→ WHAT THE TASK REQUIRES
From the records below, set down exactly the lines starting with the line that contains "About (9, 2283)" and going on through the line that contains "When to Go (16, 2384)". Nothing else is wanted.

→ GIVEN ENTRIES
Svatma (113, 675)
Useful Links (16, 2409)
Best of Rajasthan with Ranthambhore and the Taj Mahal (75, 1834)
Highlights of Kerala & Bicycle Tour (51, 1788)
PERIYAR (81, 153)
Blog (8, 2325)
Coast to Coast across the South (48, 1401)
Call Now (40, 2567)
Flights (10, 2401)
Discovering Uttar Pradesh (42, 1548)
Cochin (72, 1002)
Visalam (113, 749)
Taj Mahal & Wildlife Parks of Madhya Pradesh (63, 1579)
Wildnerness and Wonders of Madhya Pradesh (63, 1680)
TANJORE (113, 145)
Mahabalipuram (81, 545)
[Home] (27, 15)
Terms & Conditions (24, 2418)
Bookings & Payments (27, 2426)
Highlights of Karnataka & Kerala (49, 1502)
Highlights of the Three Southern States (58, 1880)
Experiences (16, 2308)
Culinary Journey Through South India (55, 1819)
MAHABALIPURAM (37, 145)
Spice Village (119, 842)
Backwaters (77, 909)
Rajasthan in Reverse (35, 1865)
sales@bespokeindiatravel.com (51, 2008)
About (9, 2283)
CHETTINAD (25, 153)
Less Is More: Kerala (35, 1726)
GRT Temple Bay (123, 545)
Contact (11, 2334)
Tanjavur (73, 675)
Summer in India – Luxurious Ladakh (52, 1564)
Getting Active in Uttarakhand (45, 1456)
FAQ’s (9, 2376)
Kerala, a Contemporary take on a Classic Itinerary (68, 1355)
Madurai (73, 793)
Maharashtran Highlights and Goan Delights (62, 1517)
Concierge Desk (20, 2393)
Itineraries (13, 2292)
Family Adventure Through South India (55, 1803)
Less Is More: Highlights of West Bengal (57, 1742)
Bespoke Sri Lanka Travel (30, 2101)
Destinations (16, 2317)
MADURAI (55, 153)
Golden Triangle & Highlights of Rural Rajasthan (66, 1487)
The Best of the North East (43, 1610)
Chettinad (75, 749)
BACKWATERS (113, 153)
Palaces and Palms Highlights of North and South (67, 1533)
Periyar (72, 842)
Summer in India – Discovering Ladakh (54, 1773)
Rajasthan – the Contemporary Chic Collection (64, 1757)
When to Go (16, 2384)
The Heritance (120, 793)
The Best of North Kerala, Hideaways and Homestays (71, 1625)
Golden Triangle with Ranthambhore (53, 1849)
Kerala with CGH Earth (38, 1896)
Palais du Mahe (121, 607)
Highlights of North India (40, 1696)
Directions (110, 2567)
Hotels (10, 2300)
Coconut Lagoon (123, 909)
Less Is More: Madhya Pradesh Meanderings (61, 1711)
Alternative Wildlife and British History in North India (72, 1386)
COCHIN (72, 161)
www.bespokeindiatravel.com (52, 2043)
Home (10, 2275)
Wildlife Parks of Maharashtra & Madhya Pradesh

→ ANSWER FOR THIS EXERCISE
About (9, 2283)
CHETTINAD (25, 153)
Less Is More: Kerala (35, 1726)
GRT Temple Bay (123, 545)
Contact (11, 2334)
Tanjavur (73, 675)
Summer in India – Luxurious Ladakh (52, 1564)
Getting Active in Uttarakhand (45, 1456)
FAQ’s (9, 2376)
Kerala, a Contemporary take on a Classic Itinerary (68, 1355)
Madurai (73, 793)
Maharashtran Highlights and Goan Delights (62, 1517)
Concierge Desk (20, 2393)
Itineraries (13, 2292)
Family Adventure Through South India (55, 1803)
Less Is More: Highlights of West Bengal (57, 1742)
Bespoke Sri Lanka Travel (30, 2101)
Destinations (16, 2317)
MADURAI (55, 153)
Golden Triangle & Highlights of Rural Rajasthan (66, 1487)
The Best of the North East (43, 1610)
Chettinad (75, 749)
BACKWATERS (113, 153)
Palaces and Palms Highlights of North and South (67, 1533)
Periyar (72, 842)
Summer in India – Discovering Ladakh (54, 1773)
Rajasthan – the Contemporary Chic Collection (64, 1757)
When to Go (16, 2384)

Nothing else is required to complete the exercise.